Well-known geologist and paleontologist Erwin H. Barbour (1856-1947) left an indelible mark on the history of these disciplines in Nebraska. Barbour had studied paleontology at Yale under O. C. Marsh, who held the first chair of paleontology established in the United States. Perhaps Barbour’s early exposure to giant dinosaur fossils, Marsh’s chief interest, influenced his subsequent work in Nebraska, where dinosaur remains are not plentiful, but bones of extinct elephants are abundant. The spring 1994 joint issue of Nebraska History and NebraskaLand, entitled “The Cellars of Time,” included a brief discussion of the importance of Dr. Barbour to the paleontology of Nebraska.
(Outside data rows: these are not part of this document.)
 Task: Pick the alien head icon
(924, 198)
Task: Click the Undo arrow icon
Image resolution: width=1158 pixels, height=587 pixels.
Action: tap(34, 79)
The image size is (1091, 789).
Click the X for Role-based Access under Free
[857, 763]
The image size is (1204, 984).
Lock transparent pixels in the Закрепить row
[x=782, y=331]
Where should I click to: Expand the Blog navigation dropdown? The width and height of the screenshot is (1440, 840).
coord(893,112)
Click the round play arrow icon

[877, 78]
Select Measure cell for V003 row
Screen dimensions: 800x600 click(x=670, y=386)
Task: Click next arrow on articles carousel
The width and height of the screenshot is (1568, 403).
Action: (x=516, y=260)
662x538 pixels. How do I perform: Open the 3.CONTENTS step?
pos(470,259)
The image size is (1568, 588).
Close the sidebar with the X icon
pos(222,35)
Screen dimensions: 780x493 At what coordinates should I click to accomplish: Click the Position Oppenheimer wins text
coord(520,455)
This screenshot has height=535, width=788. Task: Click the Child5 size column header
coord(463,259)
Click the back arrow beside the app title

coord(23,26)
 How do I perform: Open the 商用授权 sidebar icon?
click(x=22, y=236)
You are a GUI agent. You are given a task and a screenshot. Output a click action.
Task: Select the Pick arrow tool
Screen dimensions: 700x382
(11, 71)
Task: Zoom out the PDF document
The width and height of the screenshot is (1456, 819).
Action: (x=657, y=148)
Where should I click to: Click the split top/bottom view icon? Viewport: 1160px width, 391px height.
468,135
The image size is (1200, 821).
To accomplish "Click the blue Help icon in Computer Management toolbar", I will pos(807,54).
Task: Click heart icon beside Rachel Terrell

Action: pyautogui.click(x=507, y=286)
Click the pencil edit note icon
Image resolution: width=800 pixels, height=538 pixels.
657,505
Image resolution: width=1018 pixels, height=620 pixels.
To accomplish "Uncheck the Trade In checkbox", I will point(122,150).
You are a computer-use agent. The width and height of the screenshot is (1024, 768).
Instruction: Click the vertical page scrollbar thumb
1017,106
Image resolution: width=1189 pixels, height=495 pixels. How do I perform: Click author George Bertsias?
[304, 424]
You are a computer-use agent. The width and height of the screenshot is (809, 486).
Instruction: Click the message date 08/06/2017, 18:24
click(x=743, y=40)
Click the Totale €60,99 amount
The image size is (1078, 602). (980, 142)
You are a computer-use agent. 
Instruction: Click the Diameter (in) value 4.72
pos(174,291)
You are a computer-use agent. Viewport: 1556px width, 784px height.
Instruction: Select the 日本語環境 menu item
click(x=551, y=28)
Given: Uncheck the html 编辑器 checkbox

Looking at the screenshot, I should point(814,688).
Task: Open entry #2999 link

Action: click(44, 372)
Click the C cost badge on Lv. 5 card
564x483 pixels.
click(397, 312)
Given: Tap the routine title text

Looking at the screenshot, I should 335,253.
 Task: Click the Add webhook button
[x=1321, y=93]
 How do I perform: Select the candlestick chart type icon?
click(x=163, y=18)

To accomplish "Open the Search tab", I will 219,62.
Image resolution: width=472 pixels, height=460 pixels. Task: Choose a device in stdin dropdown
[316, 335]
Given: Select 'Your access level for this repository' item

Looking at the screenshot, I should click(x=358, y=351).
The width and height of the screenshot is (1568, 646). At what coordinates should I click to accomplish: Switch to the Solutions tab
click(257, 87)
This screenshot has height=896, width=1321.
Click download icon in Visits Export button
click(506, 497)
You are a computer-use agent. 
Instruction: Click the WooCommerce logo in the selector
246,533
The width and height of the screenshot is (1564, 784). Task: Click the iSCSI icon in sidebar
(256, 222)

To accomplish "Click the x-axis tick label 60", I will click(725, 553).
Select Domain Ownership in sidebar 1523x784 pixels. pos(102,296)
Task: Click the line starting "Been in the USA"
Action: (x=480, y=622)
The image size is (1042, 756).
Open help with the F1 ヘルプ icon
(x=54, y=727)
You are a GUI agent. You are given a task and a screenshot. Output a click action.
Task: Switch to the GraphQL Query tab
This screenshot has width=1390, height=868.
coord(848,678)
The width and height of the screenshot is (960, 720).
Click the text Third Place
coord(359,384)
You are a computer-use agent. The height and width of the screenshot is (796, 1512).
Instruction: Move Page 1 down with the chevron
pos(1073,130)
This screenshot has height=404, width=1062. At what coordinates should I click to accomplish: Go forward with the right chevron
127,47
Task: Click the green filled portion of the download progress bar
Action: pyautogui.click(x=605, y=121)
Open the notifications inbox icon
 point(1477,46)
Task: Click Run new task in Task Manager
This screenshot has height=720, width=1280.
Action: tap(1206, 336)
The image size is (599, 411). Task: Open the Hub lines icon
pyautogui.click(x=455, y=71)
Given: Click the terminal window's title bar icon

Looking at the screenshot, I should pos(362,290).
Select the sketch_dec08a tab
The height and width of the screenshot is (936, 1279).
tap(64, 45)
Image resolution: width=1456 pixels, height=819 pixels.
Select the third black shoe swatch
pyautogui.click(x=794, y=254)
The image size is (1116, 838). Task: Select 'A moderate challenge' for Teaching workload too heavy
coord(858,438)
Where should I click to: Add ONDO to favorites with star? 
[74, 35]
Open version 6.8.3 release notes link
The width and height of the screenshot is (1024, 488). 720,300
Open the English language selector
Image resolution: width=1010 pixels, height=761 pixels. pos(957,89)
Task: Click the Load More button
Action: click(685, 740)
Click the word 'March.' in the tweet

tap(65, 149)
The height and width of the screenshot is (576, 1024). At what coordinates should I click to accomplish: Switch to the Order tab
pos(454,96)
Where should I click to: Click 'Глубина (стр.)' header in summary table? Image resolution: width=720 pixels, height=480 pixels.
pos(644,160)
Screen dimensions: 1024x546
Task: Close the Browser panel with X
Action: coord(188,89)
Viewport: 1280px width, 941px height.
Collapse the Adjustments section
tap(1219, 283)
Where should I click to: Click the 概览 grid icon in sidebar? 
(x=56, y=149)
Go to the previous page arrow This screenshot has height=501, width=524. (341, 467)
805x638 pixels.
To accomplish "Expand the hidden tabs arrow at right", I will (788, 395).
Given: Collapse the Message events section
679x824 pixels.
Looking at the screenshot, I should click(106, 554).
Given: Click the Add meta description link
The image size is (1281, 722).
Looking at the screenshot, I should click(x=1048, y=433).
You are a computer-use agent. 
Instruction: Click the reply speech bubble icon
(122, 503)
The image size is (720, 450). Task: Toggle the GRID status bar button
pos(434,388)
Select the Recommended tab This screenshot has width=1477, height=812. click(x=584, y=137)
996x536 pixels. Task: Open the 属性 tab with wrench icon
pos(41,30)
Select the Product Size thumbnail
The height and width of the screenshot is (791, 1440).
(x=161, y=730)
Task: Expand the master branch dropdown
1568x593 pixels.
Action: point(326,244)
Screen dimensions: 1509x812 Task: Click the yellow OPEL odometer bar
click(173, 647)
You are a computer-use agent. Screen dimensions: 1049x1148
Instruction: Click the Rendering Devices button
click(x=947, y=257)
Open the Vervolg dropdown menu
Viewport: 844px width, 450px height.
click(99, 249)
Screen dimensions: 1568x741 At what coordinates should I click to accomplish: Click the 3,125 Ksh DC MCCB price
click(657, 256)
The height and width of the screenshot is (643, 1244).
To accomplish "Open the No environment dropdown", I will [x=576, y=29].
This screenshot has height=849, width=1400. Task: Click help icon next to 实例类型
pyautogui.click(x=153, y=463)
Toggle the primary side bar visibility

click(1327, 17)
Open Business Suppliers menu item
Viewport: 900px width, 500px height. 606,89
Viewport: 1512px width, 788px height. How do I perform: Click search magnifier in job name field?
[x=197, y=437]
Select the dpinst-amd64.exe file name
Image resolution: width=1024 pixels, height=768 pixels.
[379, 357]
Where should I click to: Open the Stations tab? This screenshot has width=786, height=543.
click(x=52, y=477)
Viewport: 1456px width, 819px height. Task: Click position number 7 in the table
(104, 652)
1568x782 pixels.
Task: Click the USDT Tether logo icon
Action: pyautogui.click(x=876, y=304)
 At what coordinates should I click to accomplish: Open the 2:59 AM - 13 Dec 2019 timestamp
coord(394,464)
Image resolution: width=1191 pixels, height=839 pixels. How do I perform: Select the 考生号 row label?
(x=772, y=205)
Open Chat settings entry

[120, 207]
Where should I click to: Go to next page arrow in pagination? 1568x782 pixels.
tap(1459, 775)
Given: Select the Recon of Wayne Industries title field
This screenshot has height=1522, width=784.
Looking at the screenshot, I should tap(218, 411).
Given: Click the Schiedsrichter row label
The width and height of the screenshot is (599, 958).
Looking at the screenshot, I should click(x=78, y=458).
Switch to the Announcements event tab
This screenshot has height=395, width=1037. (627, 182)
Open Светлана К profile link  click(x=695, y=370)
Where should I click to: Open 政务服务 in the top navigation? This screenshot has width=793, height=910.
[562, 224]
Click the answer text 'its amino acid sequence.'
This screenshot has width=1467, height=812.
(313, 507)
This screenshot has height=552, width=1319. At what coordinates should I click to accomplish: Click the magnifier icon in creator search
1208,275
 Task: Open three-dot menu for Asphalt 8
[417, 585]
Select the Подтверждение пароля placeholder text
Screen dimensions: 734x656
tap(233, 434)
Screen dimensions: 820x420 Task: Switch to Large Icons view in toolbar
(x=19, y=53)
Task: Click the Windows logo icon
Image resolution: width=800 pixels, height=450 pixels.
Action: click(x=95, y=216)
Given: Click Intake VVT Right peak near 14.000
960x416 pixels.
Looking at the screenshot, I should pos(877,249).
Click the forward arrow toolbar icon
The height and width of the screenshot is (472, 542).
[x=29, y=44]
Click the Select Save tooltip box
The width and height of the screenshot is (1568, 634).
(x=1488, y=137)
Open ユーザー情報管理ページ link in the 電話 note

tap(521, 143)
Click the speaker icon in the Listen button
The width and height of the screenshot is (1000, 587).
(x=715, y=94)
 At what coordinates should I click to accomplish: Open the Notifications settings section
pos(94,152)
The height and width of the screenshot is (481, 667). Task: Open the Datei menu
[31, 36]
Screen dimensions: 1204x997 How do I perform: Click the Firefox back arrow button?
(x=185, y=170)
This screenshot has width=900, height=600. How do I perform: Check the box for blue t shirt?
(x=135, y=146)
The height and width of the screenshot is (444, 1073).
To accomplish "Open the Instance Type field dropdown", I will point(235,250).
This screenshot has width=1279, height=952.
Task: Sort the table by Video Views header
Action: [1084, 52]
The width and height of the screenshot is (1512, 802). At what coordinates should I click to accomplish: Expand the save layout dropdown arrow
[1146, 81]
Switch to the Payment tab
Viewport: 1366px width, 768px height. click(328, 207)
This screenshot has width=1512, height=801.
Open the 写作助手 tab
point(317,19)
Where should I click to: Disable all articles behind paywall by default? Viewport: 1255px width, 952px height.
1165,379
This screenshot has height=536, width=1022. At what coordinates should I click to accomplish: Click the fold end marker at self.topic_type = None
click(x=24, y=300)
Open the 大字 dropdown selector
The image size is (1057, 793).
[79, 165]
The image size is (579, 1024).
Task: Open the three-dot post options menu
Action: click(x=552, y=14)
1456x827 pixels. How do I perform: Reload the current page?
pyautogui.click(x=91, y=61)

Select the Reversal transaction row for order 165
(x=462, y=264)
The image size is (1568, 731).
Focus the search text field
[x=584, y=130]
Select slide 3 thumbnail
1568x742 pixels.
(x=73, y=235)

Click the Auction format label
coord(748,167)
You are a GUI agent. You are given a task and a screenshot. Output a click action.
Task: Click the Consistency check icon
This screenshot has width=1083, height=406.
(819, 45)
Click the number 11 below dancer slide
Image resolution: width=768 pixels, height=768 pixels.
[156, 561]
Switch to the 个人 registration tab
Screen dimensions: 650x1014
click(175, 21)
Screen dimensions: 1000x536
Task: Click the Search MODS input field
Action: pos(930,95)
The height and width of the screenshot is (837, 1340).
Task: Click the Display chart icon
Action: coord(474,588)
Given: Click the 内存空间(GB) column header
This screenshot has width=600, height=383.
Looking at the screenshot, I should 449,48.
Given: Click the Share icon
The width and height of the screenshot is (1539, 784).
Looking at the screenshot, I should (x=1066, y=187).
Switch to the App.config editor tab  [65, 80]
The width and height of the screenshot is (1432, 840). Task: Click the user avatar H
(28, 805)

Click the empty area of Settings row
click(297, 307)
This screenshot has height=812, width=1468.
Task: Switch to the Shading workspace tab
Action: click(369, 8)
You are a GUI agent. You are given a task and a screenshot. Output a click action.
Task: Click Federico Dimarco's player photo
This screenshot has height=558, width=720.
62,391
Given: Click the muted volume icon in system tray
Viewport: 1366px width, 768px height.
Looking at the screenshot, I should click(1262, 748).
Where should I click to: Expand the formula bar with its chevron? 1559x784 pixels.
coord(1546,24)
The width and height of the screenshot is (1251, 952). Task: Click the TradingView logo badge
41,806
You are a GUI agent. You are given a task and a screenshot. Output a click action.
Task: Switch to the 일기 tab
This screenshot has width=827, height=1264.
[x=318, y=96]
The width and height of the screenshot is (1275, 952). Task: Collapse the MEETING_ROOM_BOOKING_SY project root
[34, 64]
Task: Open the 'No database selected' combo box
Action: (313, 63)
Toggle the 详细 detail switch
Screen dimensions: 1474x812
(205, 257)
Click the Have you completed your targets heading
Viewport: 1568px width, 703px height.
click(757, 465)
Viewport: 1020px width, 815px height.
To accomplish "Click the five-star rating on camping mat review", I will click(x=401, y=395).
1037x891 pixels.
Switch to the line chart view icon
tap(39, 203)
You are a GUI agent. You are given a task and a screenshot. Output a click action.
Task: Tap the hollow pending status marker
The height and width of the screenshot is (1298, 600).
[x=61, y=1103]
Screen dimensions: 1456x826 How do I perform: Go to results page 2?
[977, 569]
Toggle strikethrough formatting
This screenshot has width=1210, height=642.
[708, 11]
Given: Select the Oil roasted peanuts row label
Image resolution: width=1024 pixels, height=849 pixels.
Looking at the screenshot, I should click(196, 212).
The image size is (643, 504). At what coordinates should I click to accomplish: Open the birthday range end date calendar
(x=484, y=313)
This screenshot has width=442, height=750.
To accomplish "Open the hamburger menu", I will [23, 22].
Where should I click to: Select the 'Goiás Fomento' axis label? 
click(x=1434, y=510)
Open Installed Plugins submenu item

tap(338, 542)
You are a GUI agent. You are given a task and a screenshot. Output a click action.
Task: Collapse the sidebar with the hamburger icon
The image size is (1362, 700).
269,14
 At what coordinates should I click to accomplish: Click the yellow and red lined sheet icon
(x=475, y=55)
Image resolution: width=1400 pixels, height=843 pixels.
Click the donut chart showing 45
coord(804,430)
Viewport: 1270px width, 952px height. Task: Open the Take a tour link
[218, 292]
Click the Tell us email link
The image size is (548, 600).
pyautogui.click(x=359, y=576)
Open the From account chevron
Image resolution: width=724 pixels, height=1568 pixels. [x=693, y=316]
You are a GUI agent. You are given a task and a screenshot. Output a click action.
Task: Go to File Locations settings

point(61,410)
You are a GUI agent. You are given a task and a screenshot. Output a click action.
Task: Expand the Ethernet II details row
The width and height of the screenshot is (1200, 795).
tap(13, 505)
Barbour described and named fifteen new species of extinct elephants during his long career, usually illustrating his scientific publications with drawings and photographs. A talented artist, he also was fond of sketching imaginative but plausible portraits of vanished species as they might have looked in life. The Ice Age mammoths and mastodons from Nebraska were similar in most respects to those already known from the eastern states, but Barbour’s discoveries of far older and more primitive elephants in the Miocene bedrock of Nebraska proved a revelation.
A particularly important aspect of Barbour’s discoveries was how the elephants changed with time. Near Ainsworth in Devil’s Gulch (nicknamed the “Grand Canyon of Elephant Evolution”) he collected the remains of two new species. As director of the University of Nebraska state museum from 1891 to 1941, he guided the design and construction of Morrill Hall and conducted annual expeditions to collect fossils, especially those of elephants and their prehistoric relatives.